Document section:
----
On Tuesday, Google introduced Gemini 2.5, a new family of AI reasoning models designed to pause and “think” before responding to questions.
To launch this new series, Google released Gemini 2.5 Pro Experimental, a multimodal and reasoning AI model claimed to be the company’s most sophisticated to date. Starting Tuesday, this model will be accessible on Google’s developer platform, Google AI Studio, and through the Gemini app for subscribers of the Gemini Advanced plan, which costs $20 per month.
Google has announced that all of its future AI models will incorporate reasoning capabilities.
Since OpenAI presented the first AI reasoning model, o1, in September 2024, the tech industry has been striving to match or surpass this model’s capabilities. Currently, companies like Anthropic, DeepSeek, Google, and xAI have developed AI reasoning models that utilize additional computing power and time to fact-check and logically process problems before providing answers.
These reasoning techniques have allowed AI models to achieve significant advancements in mathematical and coding tasks. The tech community views reasoning models as likely key components of AI agents, which are autonomous systems capable of performing tasks with minimal human intervention. However, these models come at a higher cost.
Google has previously experimented with AI reasoning models, having released a “thinking” version of Gemini in December. Gemini 2.5, however, is Google’s most determined effort to surpass OpenAI’s “o” series of models.
According to Google, Gemini 2.5 Pro surpasses its preceding frontier AI models and some of the leading competing AI models in various benchmarks. The model is specifically designed to excel in creating visually appealing web apps and sophisticated coding applications.
----
(Collected data entries)
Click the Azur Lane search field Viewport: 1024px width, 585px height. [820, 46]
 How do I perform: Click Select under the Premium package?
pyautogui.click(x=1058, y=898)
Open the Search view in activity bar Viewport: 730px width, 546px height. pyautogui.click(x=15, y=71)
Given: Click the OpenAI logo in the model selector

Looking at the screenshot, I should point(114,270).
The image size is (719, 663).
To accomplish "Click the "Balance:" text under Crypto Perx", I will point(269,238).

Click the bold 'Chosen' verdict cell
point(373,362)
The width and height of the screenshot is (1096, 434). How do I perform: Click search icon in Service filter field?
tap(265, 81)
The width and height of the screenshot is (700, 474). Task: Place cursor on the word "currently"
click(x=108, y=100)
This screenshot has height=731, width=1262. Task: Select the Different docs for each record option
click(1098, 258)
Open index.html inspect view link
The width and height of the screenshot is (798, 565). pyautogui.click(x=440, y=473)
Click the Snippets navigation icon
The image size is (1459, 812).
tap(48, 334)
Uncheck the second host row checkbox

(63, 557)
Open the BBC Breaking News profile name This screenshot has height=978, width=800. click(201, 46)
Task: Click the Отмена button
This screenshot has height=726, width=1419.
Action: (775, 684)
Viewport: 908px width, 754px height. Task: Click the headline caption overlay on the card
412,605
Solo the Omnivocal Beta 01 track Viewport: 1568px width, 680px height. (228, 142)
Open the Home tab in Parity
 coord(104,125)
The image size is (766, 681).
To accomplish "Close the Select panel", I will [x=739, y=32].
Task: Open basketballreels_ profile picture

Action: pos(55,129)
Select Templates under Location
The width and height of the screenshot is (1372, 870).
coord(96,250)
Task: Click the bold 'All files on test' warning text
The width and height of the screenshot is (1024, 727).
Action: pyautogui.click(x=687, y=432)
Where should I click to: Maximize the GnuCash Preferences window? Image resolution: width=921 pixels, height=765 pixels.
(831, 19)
----
Problems to work on:
#1 Translate into French the following sentence from the article on Gemini 2.5: "Google has announced that all of its future AI models will incorporate reasoning capabilities."
#2 Reproduce the part of the article on Gemini 2.5 that opens with the words containing "Google has previously" and closes with "series of models.".

Task solutions:
#1 Google a annoncé que tous ses futurs modèles d'IA intégreront des capacités de raisonnement.

#2
Google has previously experimented with AI reasoning models, having released a “thinking” version of Gemini in December. Gemini 2.5, however, is Google’s most determined effort to surpass OpenAI’s “o” series of models.